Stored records
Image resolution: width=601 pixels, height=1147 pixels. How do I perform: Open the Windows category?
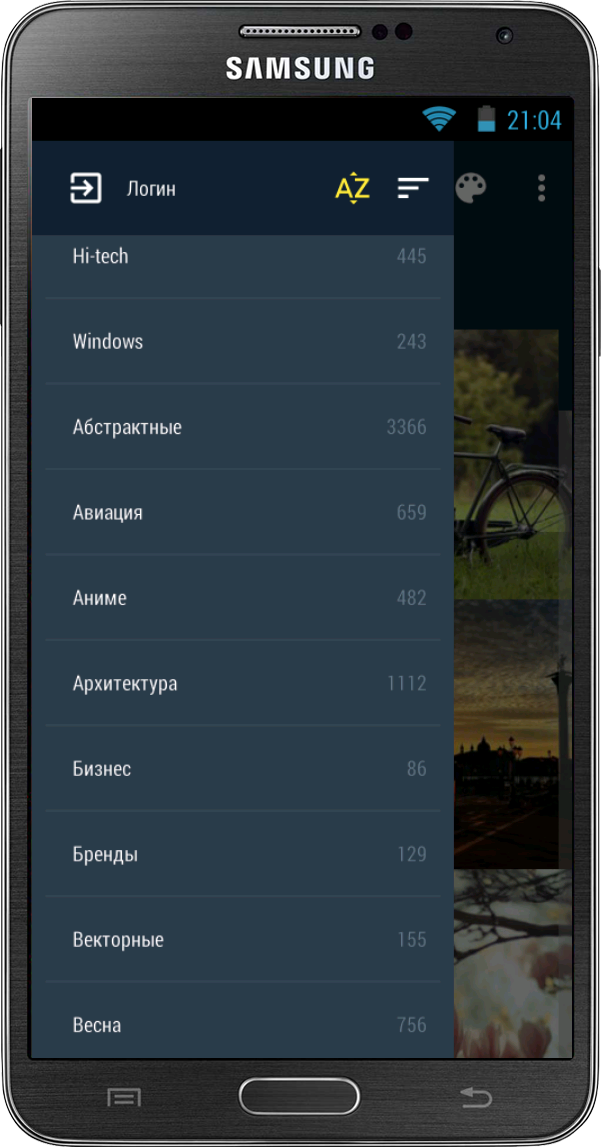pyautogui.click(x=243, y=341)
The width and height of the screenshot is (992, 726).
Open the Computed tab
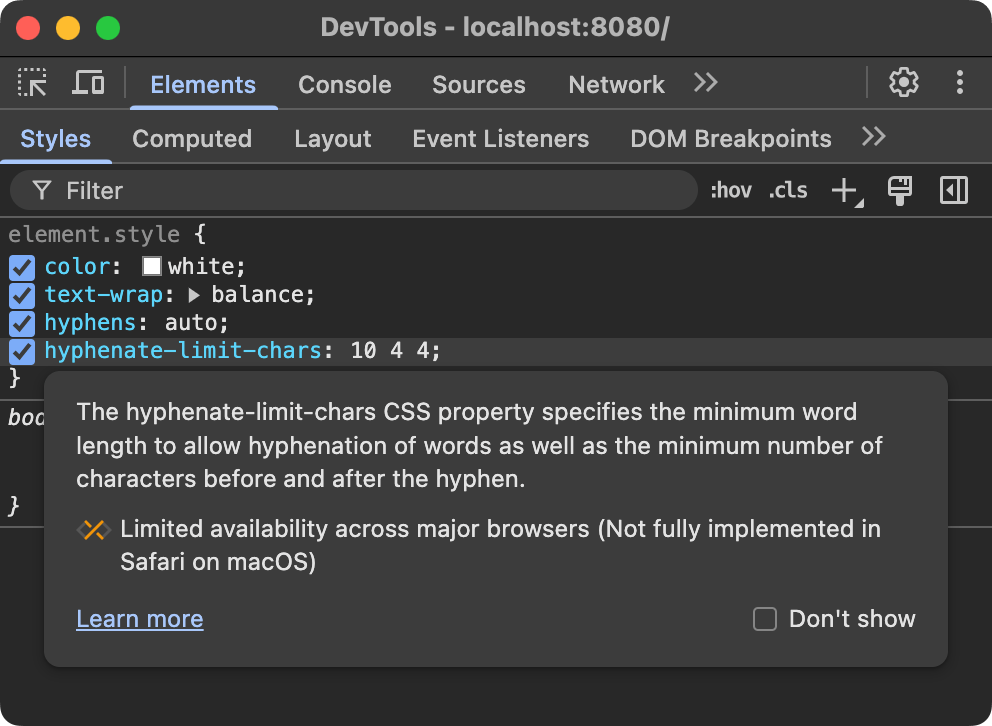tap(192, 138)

• _WORK INSTRUCTION_
Excluding the pictures, restate the records above word for word.

• _YOUR SOLUTION_
Image resolution: width=601 pixels, height=1147 pixels. How do I perform: Open the Windows category?
pyautogui.click(x=243, y=341)
The width and height of the screenshot is (992, 726).
Open the Computed tab
tap(192, 138)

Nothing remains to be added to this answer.